NU AQR (Nu Aquarii). Some stars are made well-known by the cultures that found them important, others by their physical natures, still others by position. Here we have a little bit of the first, not much of the second, and a whopping lot of the third. Nu, Mu, and Epsilon Aquarii in southwestern Aquarius north of Capricornus are part of an Arabic trio called Albali, "The Swallower" (of unknown origin). The name eventually was applied to Epsilon alone, leaving Mu and Nu with their Greek letters. As a just-barely-fifth magnitude (4.51) class G (G8) giant star, Nu Aquarii is pretty normal. A well-determined temperature of 4980 Kelvin (to account for infrared radiation) and a distance of 164 light years leads to a luminosity 42 times that of the Sun and a modest radius (for a giant) of 8.7 solar. A slow projected equatorial rotation speed of 2.8 kilometers per second then leads to a rotation period of under 155 days, which is not very restrictive. Application of theory yields a mass of 2.0 times that of the Sun, and shows it to be a 1.25 billion-year-old helium- fusing "clump star," so-called because it is one of many of its kind. And it seems to be all alone, with no evidence of any companion. It's Nu Aquarii's location that got the star into the history books, as it was given as a guide by William Herschel (the discoverer of Uranus) to the first of the "planetary nebulae," an object we now know as the Saturn Nebula, or simply NGC (for New General Catalogue) 7009. (The Ring Nebula in Lyra was already known, but was not put into that category until later.) Planetary nebulae, having nothing to do with planets, are expanding gas shells surrounding very hot stars. The shells are the ejected envelopes of advanced giant stars like Mira, and the resulting central stars are the ex-nuclear-fusing cores that once powered them and that are now turning into white dwarfs. Hear Herschel's own words in the Philosophical Transactions of 1785, from an article entitled "On the Construction of the Heavens:"

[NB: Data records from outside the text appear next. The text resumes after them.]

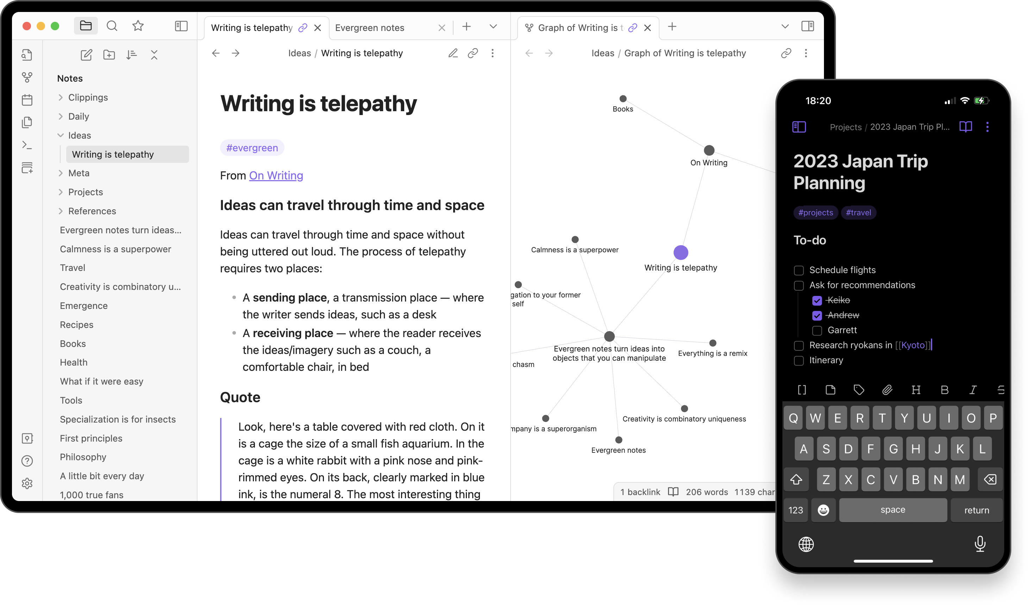Screen dimensions: 1031x608
Task: Open the Ideas breadcrumb menu
Action: tap(299, 53)
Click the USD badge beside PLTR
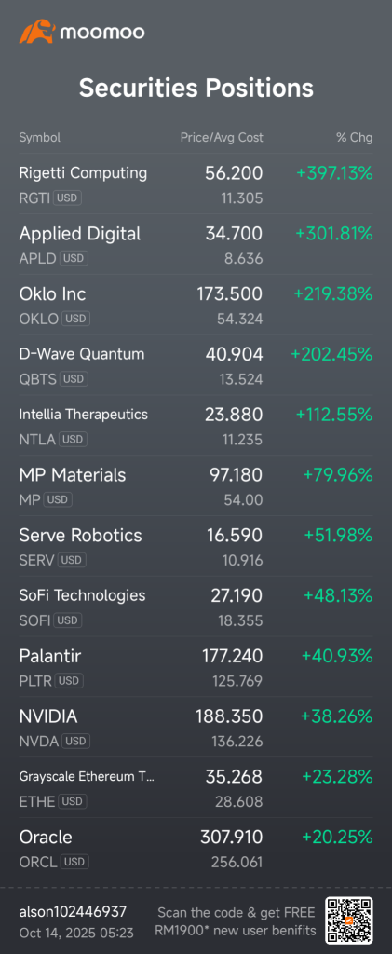 (x=69, y=681)
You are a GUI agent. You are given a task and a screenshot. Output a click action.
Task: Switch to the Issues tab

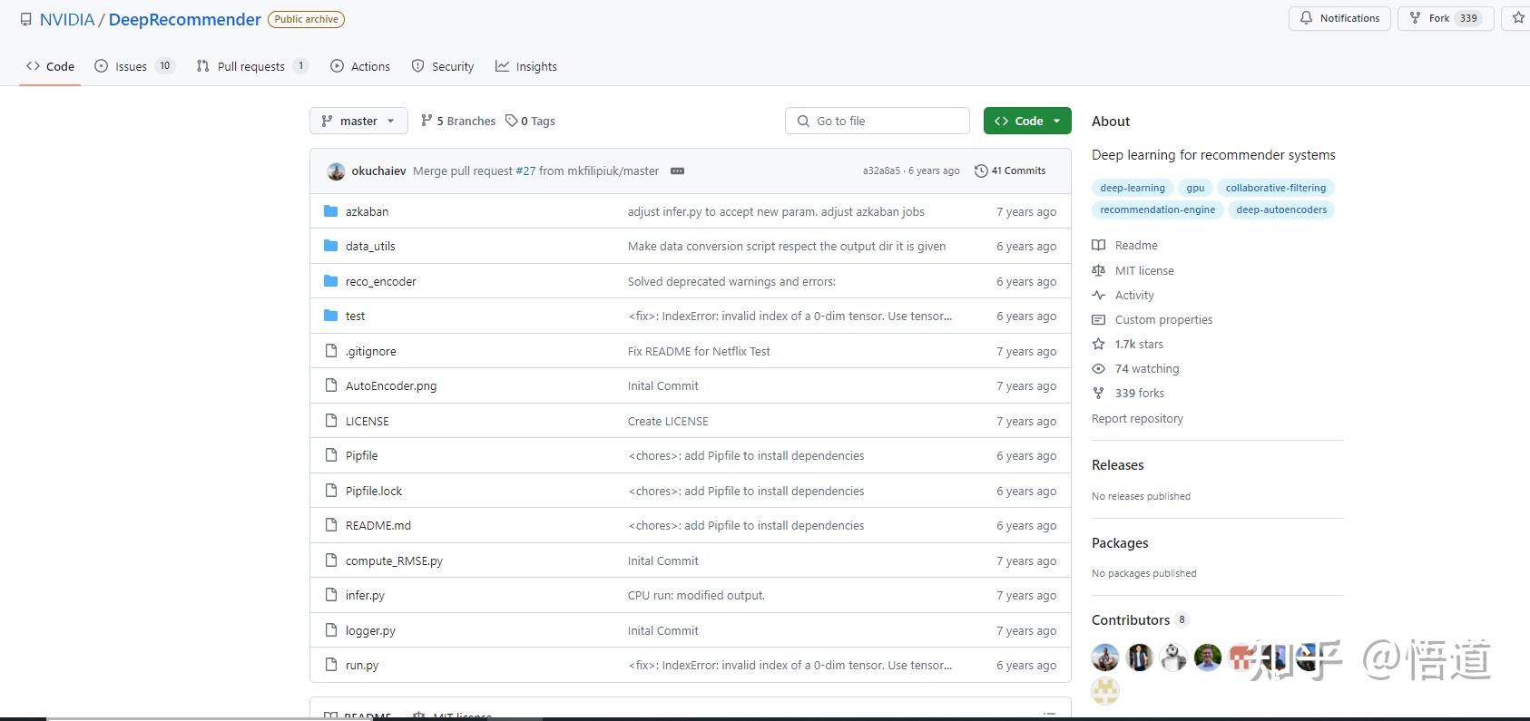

"I shall conclude this paper with an account of a few heavenly bodies, that from their singular appearance leave me almost in doubt of where to class them. The first precedes Nu Aquarii 5'.4 minutes in time (5.4 minutes, 1.25 degrees), and is I' (minute of arc) more north ... The planetary appearance of the first two is so remarkable, that we can hardly suppose them to be nebulae; their light is so uniform, as well as vivid, the diameters so small and well defined, as to make it almost improbable that they should belong to that species of bodies."

NGC 7009 NGC 7009

NGC 7009 displays a pair of jug-handle-like "ansae" that give it the name "The Saturn Nebula." On the left is a drawing made early in the twentieth century from a series of primitive photographs, the gaseous nebula perhaps appearing as its discoverer William Herschel may have seen it. On the right is a Hubble Space Telescope image made 80 years later, showing the vast improvement in astronomical imagery as well as the immense complexity of the nebula. The hot (90,000 Kelvin), blue, 13th magnitude star at the center is the old nuclear-burning core of what was once an extended giant star, while the surrounding nebula is the inner part of the star's lost envelope that has been structured by the remaining star's hot wind. The distance is not known. If at 2000 light years, the nebula is 3/4 of a light year long. The 13th magnitude central star seems faint only because of its distance and because the vast majority of its radiation comes out as energetic ultraviolet light. In reality, the star is thousands of times more luminous than the Sun. It will eventually fade to become one of the many white dwarfs that dot the cosmos. Left: Studies of the Nebulae, Lick Observatory Publications, vol XIII, 1918. Right: B. Balick, J. Alexander (U. Wash.), A. Hajian (USNO), Y. Terzian (Cornell U.), M. Perinotto (U. Florence), P. Patriarchy (Arcetry Obs.), and NASA.
Thus was born the oft-confusing term, by which Herschel merely meant "disk-like." After all, who had a better right than the discoverer of the first planet since ancient times? After tens of thousands of years, the cloud surrounding the blue central star will dissipate, leaving behind the hot, cooling white dwarf -- a ball of carbon and oxygen about the size of Earth. Find it by setting a telescope on Nu Aquarii. Shift it to the west a bit over one degreem and lo, the Saturn Nebula moves into view, and you might experience the mystery that Herschel himself must have felt.